The NSD1 gene provides instructions for making a protein that functions as a histone methyltransferase. Histone methyltransferases are enzymes that modify structural proteins called histones, which attach (bind) to DNA and give chromosomes their shape. By adding a molecule called a methyl group to histones (a process called methylation), histone methyltransferases control (regulate) the activity of certain genes and can turn them on and off as needed. The NSD1 enzyme controls the activity of genes involved in normal growth and development, although most of these genes have not been identified.
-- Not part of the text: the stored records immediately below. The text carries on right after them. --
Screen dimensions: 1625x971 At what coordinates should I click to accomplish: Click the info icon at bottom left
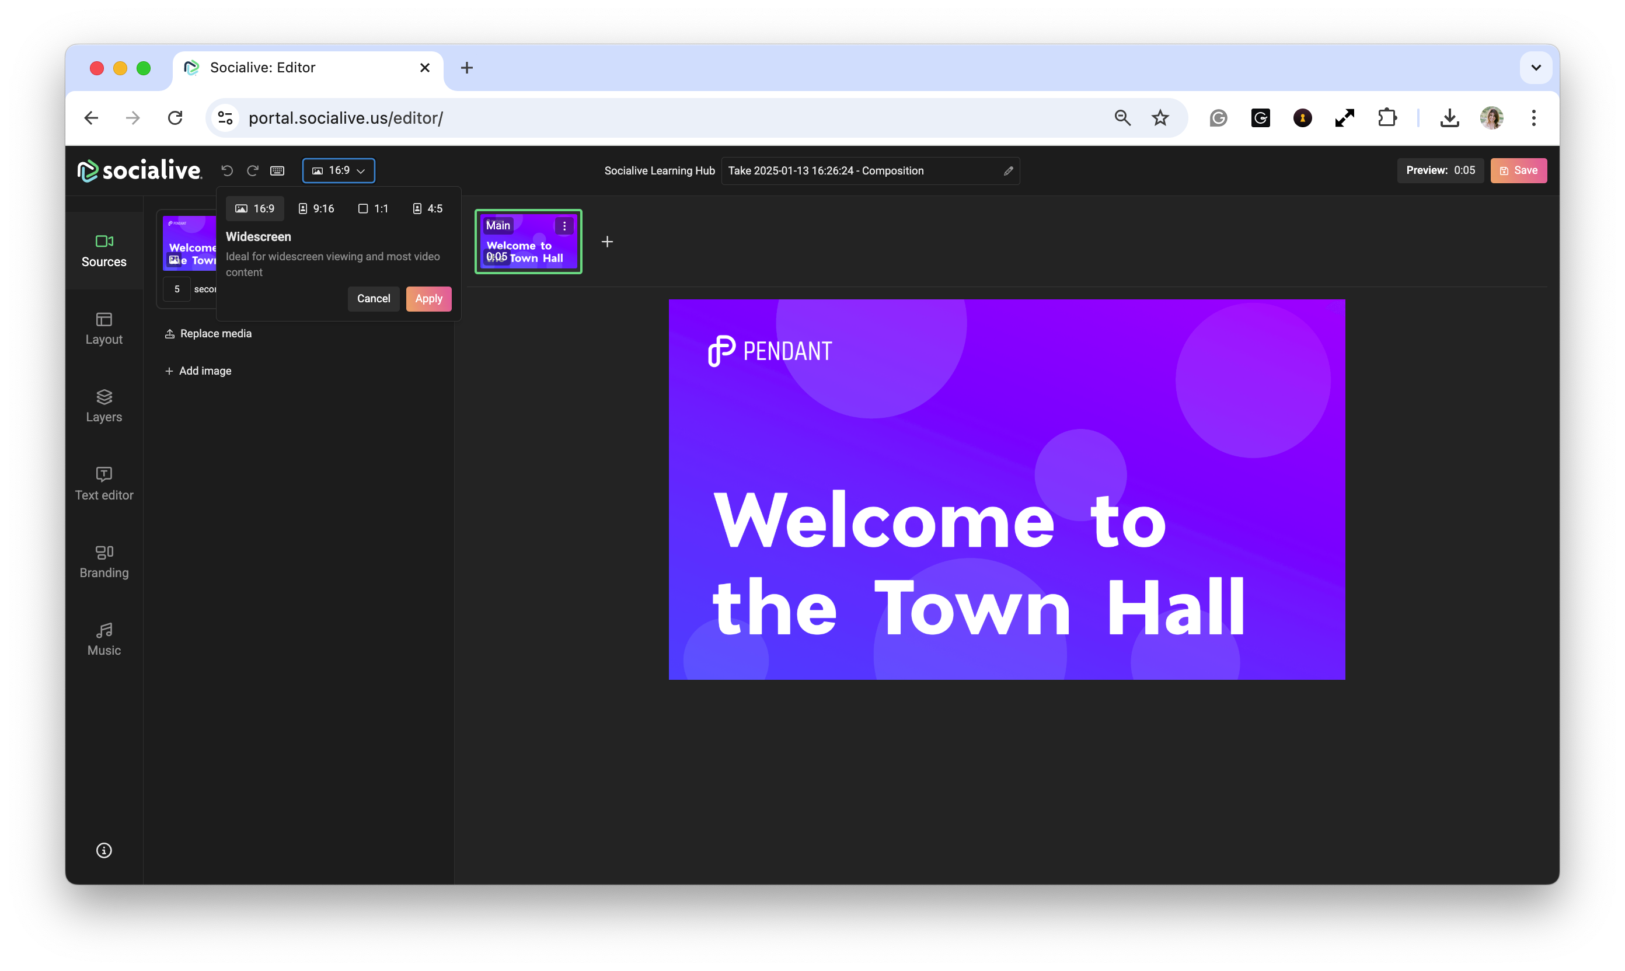pos(104,850)
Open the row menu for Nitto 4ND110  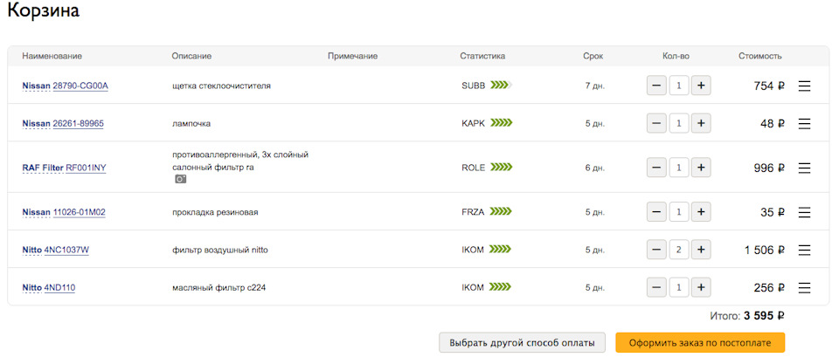coord(805,287)
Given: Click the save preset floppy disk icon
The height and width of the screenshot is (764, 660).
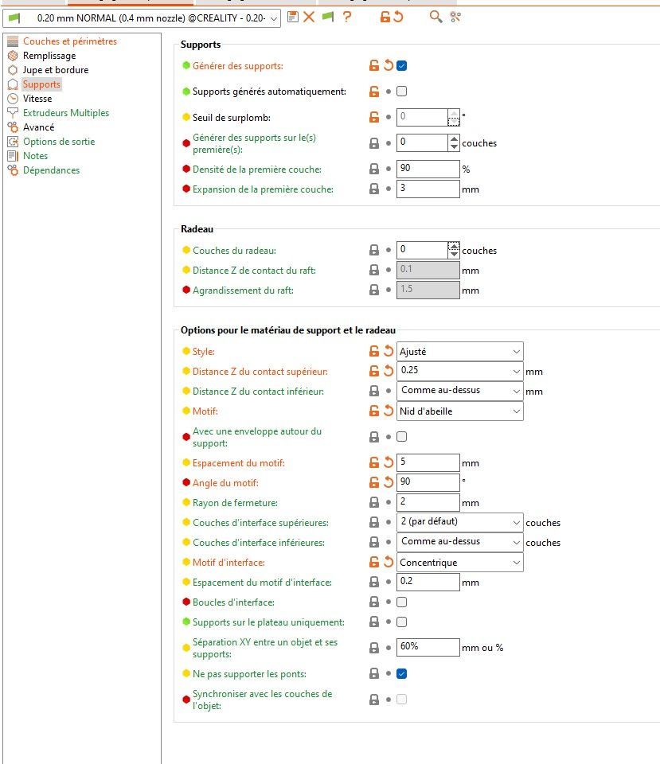Looking at the screenshot, I should pos(293,17).
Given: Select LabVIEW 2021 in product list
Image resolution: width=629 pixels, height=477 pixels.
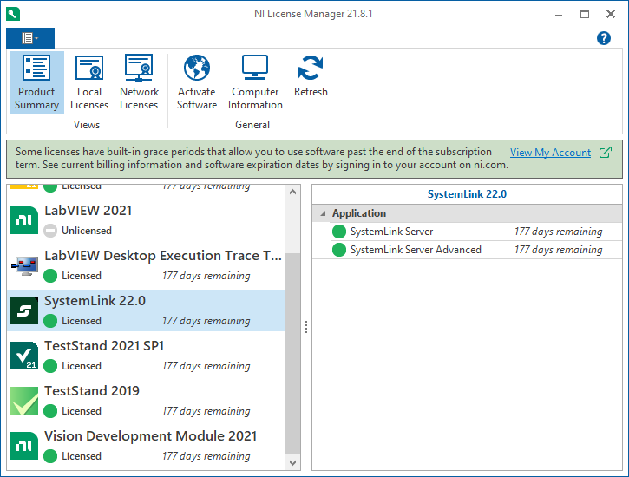Looking at the screenshot, I should click(x=88, y=211).
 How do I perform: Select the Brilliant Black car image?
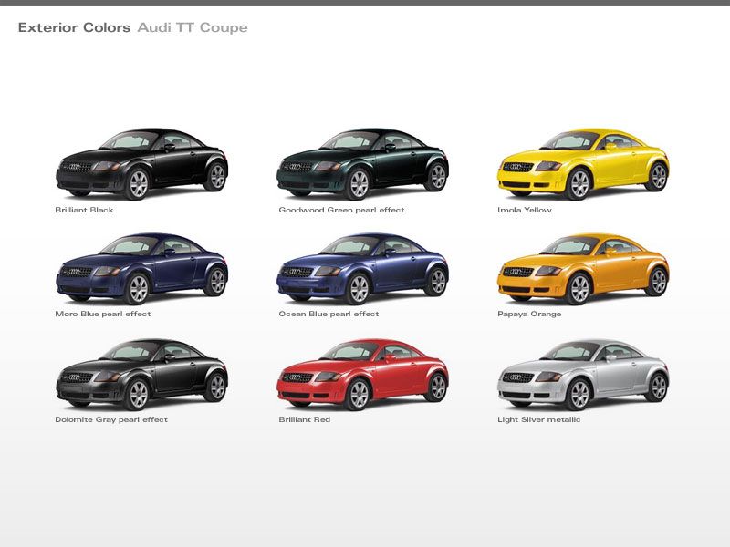click(141, 164)
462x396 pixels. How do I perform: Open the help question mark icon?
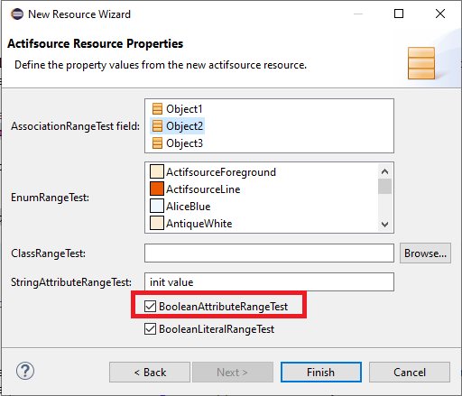click(25, 371)
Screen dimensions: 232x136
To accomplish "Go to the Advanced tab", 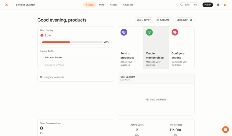I will [x=128, y=5].
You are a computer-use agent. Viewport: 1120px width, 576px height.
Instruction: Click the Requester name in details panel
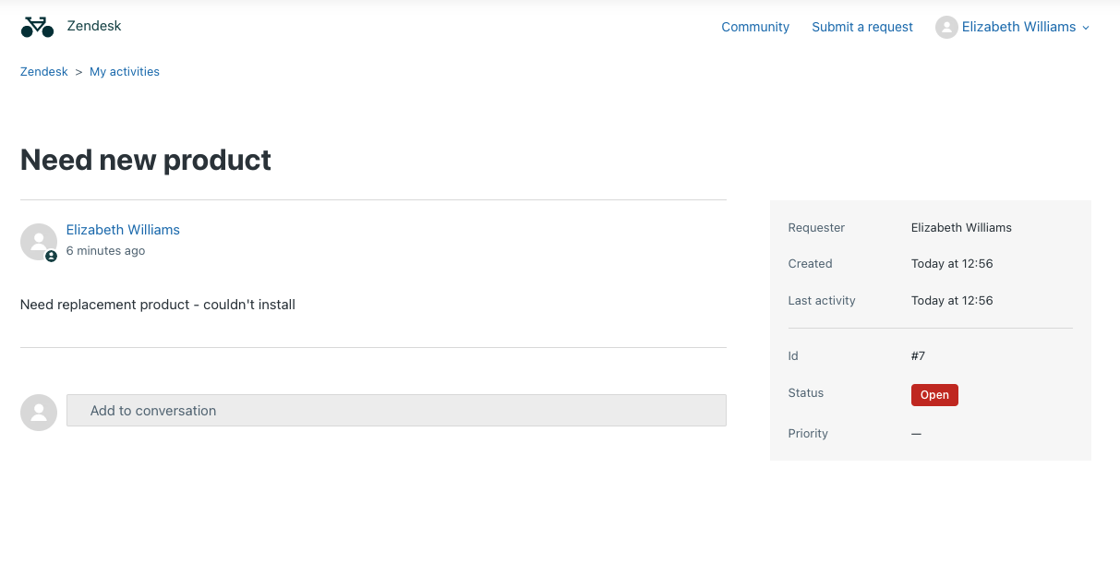point(961,227)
2. Health Conditions Related to Genetic Changes

2.1. Sotos syndrome

More than 380 mutations in the NSD1 gene have been identified in people with Sotos syndrome. The most common mutation in the Japanese population deletes genetic material from the region of chromosome 5 that contains the NSD1 gene. In most other populations, mutations within the gene itself are more frequent. These mutations include insertions or deletions of a small amount of DNA and changes in single DNA building blocks (base pairs) that make up the gene. Most mutations prevent one copy of the NSD1 gene from making any enzyme or lead to the production of an abnormally small, nonfunctional version of the enzyme. Research suggests that a reduced amount of the NSD1 enzyme disrupts the normal activity of genes involved in growth and development. However, it remains unclear exactly how a shortage of this enzyme during development leads to overgrowth, learning disabilities, and the other signs and symptoms of Sotos syndrome.

2.2. Cancers

A change involving the NSD1 gene is associated with a blood cancer called childhood acute myeloid leukemia. This change occurs when part of chromosome 5 breaks off and reattaches to part of chromosome 11. This change is acquired during a person's lifetime and is present only in cancer cells. This type of genetic change, called a somatic mutation, is not inherited. The rearrangement of genetic material involved in childhood acute myeloid leukemia, known as a translocation, abnormally fuses the NSD1 gene on chromosome 5 with the NUP98 gene on chromosome 11. Research shows that the fused NUP98-NSD1 gene turns on genes that promote the growth of immature blood cells and blocks processes that would turn the genes off. The resulting overgrowth of these immature cells leads to development of acute myeloid leukemia.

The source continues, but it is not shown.